* **Exercise directions**:
The entries shown below should be output exactly as they appear.

* **Listed entries**:
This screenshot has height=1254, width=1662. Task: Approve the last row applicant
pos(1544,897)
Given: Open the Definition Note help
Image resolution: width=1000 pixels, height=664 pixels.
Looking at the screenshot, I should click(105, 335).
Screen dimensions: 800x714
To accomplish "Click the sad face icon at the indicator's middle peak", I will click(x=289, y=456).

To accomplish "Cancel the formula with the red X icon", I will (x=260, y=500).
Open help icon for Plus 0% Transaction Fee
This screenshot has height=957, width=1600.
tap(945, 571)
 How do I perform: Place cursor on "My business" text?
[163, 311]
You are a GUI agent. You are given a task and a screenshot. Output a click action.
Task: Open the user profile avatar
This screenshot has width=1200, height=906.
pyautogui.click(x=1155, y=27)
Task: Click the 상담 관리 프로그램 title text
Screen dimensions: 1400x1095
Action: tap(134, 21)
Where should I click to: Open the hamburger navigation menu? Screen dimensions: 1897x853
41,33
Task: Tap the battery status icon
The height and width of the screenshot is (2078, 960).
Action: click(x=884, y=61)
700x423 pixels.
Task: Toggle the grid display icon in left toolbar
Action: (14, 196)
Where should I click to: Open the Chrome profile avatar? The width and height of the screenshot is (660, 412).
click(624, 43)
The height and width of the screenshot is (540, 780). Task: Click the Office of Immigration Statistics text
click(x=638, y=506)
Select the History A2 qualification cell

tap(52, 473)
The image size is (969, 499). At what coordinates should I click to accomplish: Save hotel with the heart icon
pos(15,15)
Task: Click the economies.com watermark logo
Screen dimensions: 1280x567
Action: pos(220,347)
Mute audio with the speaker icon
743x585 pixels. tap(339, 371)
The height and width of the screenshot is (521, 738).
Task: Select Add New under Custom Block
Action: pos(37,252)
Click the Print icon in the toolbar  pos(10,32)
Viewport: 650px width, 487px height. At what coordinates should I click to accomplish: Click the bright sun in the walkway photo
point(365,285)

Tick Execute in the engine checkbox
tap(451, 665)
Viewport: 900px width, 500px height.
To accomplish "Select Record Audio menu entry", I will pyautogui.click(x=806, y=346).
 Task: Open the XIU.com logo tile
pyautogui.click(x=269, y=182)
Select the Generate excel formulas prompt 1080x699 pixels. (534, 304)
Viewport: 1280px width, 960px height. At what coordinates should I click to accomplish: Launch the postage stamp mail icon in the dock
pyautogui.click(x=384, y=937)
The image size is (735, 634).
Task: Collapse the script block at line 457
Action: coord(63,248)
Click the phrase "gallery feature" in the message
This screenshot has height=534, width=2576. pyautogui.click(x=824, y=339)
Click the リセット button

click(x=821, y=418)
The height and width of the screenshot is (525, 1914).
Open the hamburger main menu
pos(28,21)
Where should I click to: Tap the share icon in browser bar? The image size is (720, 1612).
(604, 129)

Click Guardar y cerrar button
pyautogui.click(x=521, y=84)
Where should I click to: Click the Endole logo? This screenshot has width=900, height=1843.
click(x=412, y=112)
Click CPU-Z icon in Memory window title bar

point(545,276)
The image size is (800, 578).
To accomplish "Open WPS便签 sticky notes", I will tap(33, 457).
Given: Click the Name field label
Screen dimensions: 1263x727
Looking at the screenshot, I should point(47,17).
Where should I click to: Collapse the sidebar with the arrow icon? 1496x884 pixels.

* **Response for this exercise**:
This screenshot has height=1254, width=1662. Task: Approve the last row applicant
pos(1544,897)
Given: Open the Definition Note help
Image resolution: width=1000 pixels, height=664 pixels.
Looking at the screenshot, I should click(105, 335).
Screen dimensions: 800x714
To accomplish "Click the sad face icon at the indicator's middle peak", I will click(x=289, y=456).

To accomplish "Cancel the formula with the red X icon", I will (x=260, y=500).
Open help icon for Plus 0% Transaction Fee
This screenshot has height=957, width=1600.
tap(945, 571)
 How do I perform: Place cursor on "My business" text?
[163, 311]
You are a GUI agent. You are given a task and a screenshot. Output a click action.
Task: Open the user profile avatar
This screenshot has width=1200, height=906.
pyautogui.click(x=1155, y=27)
Task: Click the 상담 관리 프로그램 title text
Screen dimensions: 1400x1095
Action: tap(134, 21)
Where should I click to: Open the hamburger navigation menu? Screen dimensions: 1897x853
41,33
Task: Tap the battery status icon
The height and width of the screenshot is (2078, 960).
Action: click(x=884, y=61)
700x423 pixels.
Task: Toggle the grid display icon in left toolbar
Action: (14, 196)
Where should I click to: Open the Chrome profile avatar? The width and height of the screenshot is (660, 412).
click(624, 43)
The height and width of the screenshot is (540, 780). Task: Click the Office of Immigration Statistics text
click(x=638, y=506)
Select the History A2 qualification cell

tap(52, 473)
The image size is (969, 499). At what coordinates should I click to accomplish: Save hotel with the heart icon
pos(15,15)
Task: Click the economies.com watermark logo
Screen dimensions: 1280x567
Action: pos(220,347)
Mute audio with the speaker icon
743x585 pixels. tap(339, 371)
The height and width of the screenshot is (521, 738).
Task: Select Add New under Custom Block
Action: pos(37,252)
Click the Print icon in the toolbar  pos(10,32)
Viewport: 650px width, 487px height. At what coordinates should I click to accomplish: Click the bright sun in the walkway photo
point(365,285)

Tick Execute in the engine checkbox
tap(451, 665)
Viewport: 900px width, 500px height.
To accomplish "Select Record Audio menu entry", I will pyautogui.click(x=806, y=346).
 Task: Open the XIU.com logo tile
pyautogui.click(x=269, y=182)
Select the Generate excel formulas prompt 1080x699 pixels. (534, 304)
Viewport: 1280px width, 960px height. At what coordinates should I click to accomplish: Launch the postage stamp mail icon in the dock
pyautogui.click(x=384, y=937)
The image size is (735, 634).
Task: Collapse the script block at line 457
Action: coord(63,248)
Click the phrase "gallery feature" in the message
This screenshot has height=534, width=2576. pyautogui.click(x=824, y=339)
Click the リセット button

click(x=821, y=418)
The height and width of the screenshot is (525, 1914).
Open the hamburger main menu
pos(28,21)
Where should I click to: Tap the share icon in browser bar? The image size is (720, 1612).
(604, 129)

Click Guardar y cerrar button
pyautogui.click(x=521, y=84)
Where should I click to: Click the Endole logo? This screenshot has width=900, height=1843.
click(x=412, y=112)
Click CPU-Z icon in Memory window title bar

point(545,276)
The image size is (800, 578).
To accomplish "Open WPS便签 sticky notes", I will tap(33, 457).
Given: Click the Name field label
Screen dimensions: 1263x727
Looking at the screenshot, I should point(47,17).
Where should I click to: Collapse the sidebar with the arrow icon? 1496x884 pixels.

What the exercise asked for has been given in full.